KINETICS OF CONVECTIVE CRYSTAL DISSOLUTION AND MELTING, WITH APPLICATIONS TO METHANE HYDRATE DISSOLUTION AND DISSOCIATION IN SEAWATER

Abstract

Large quantities of methane hydrate are present in marine sediment. When methane hydrate is exposed or released to seawater, it dissolves in seawater or dissociates into methane gas and water. There was some confusion in the literature about the kinetics of these processes. It is critical to realize that dissolution and dissociation are two different processes. Dissolution is due to instability in the presence of seawater (similar to dissolution of NaCl in water) and is controlled by mass transfer. Dissociation is due to inherent instability (similar to melting of ice) with or without water (although presence of warm water may increase the dissociation rate). Dissociation of methane hydrate into gas and water is similar to ice melting and is controlled by heat transfer. Hence dissolution is relatively slow and dissociation is rapid. In this work, we extend previous theory on convective crystal dissolution and melting to greater Reynolds numbers. We carry out laboratory experiments on the dissolution and descent of NaCl, KCl, NaBr and KBr in water to verify the applicability of our theory. We then apply our models as well as previous ones to estimate methane hydrate dissolution and dissociation rates for several cases, including dissolution of exposed methane hydrate floor, dissolution and dissociation of hydrate as it rises through seawater.
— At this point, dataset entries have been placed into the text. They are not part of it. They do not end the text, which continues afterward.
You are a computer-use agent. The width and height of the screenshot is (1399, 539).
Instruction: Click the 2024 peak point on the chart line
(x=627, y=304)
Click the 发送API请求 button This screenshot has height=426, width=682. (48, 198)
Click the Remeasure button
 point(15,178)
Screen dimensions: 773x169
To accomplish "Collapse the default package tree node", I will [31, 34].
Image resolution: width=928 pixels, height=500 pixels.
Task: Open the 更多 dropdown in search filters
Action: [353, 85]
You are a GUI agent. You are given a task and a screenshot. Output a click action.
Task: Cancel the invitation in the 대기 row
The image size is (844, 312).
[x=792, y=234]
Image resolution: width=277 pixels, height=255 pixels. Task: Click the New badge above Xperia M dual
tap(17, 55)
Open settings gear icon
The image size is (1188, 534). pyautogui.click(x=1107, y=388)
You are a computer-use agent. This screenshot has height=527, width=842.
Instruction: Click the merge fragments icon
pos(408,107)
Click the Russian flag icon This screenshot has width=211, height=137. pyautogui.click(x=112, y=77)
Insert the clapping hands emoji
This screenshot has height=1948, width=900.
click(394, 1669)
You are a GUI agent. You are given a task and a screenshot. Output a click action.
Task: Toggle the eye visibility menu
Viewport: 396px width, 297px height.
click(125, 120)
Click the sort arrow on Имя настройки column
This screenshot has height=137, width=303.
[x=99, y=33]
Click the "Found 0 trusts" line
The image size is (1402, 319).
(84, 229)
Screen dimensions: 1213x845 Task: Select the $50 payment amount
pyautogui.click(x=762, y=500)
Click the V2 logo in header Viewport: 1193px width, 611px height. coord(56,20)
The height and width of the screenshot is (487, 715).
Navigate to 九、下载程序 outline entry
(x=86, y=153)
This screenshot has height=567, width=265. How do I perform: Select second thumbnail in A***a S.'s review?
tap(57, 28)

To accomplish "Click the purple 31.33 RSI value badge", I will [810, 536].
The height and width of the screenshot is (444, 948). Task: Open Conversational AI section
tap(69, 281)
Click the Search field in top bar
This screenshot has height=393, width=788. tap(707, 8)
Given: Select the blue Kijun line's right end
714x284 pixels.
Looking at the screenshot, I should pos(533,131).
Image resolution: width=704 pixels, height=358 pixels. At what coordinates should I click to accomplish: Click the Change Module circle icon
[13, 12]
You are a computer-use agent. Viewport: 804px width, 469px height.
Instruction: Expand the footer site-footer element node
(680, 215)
The results show: (i) convective dissolution rate of exposed hydrate floor is of the order 0.07 m/yr; (ii) convective dissolution rate of a rising hydrate crystal is 0.2-0.3 μm/s and a crystal of 5 mm radius is able to survive the rise through an 1800 m seawater column; and (iii) convective dissociation rate is high and depends on the difference between the ambient water temperature and the equilibrium dissociation temperature of hydrate. Starting from a depth when hydrate just reaches dissociation instability, a hydrate sphere of 5 mm radius would survive only a 47 m water column. Because hydrate is unstable in the surface ocean and would undergo rapid dissociation, only very large hydrate chunks (greater than about 0.09 m radius) would be able to survive a 530 m surface water column.